Premium
The effect of hydroxylation of linoleoyl amides on their cannabinomimetic properties
Author(s) -
van der Stelt Marcelis,
Paoletti Anna Maria,
Maccarrone Mauro,
Nieuwenhuizen Willem F,
Bagetta Giacinto,
Veldink Gerrit A,
Finazzi Agrò Alessandro,
Vliegenthart Johannes F.G
Publication year - 1997
Publication title -
febs letters
Language(s) - English
Resource type - Journals
SCImago Journal Rank - 1.593
H-Index - 257
eISSN - 1873-3468
pISSN - 0014-5793
DOI - 10.1016/s0014-5793(97)01148-4
Subject(s) - anandamide , fatty acid amide hydrolase , hydroxylation , chemistry , endocannabinoid system , amidase , amide , cannabinoid , substrate (aquarium) , biochemistry , cannabinoid receptor , stereochemistry , fatty acid , hydrolysis , enzyme , receptor , biology , ecology , agonist
As yet, the physiological significance of hydroxylation of anandamide and linoleoyl amides is unknown. Therefore, we investigated whether hydroxylation of ODNHEtOH and ODNH 2 influences their binding abilities to the CB‐1 receptor and whether it alters their reactivity towards a fatty acid amide hydrolase (FAAH) from rat brain. Neither the fatty acid amides nor their hydroxylated derivatives were able to displace the potent cannabinoid [ 3 H]CP 55.940 from the CB‐1 receptor ( K i >1 μM). Hydroxylation of ODNHEtOH resulted in a strong reduction of the maximum rate of hydrolysis by a FAAH, but the affinity of FAAH for the substrate remained of the same order of magnitude.

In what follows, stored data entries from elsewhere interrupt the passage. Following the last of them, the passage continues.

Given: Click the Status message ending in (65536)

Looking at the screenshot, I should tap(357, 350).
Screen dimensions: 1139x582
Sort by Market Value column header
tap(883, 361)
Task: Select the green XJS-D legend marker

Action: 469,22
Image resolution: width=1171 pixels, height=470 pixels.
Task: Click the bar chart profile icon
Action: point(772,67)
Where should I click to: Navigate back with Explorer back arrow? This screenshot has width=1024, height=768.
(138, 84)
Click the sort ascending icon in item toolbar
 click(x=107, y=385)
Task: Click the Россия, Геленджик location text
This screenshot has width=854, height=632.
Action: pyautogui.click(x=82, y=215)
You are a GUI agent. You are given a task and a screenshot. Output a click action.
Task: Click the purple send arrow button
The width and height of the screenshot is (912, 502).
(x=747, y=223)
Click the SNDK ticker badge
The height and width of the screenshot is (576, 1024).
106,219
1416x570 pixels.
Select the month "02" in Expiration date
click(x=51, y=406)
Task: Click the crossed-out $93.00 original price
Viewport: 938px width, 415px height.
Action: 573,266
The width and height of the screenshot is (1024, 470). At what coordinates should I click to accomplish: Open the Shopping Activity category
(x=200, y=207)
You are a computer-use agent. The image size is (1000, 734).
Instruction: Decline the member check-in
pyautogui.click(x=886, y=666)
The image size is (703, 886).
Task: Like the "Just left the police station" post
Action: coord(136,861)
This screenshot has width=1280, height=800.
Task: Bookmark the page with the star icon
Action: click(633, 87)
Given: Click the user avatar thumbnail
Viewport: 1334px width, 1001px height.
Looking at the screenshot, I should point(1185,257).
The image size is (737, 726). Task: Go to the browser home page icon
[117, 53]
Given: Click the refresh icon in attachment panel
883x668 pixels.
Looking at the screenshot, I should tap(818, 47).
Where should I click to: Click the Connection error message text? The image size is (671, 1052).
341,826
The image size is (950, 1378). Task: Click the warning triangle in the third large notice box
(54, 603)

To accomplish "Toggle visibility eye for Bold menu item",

Hydroxylation of ODNH 2 led to a decrease in the affinity of FAAH for the substrate, but its maximum rate of conversion was unaffected. Furthermore, hydroxylation of ODNHEtOH enhanced its capacity to inhibit competitively the hydrolysis of anandamide. The resulting prolonged lifetime of anandamide and other fatty acid amide derivatives may have a considerable impact on cellular signal transduction.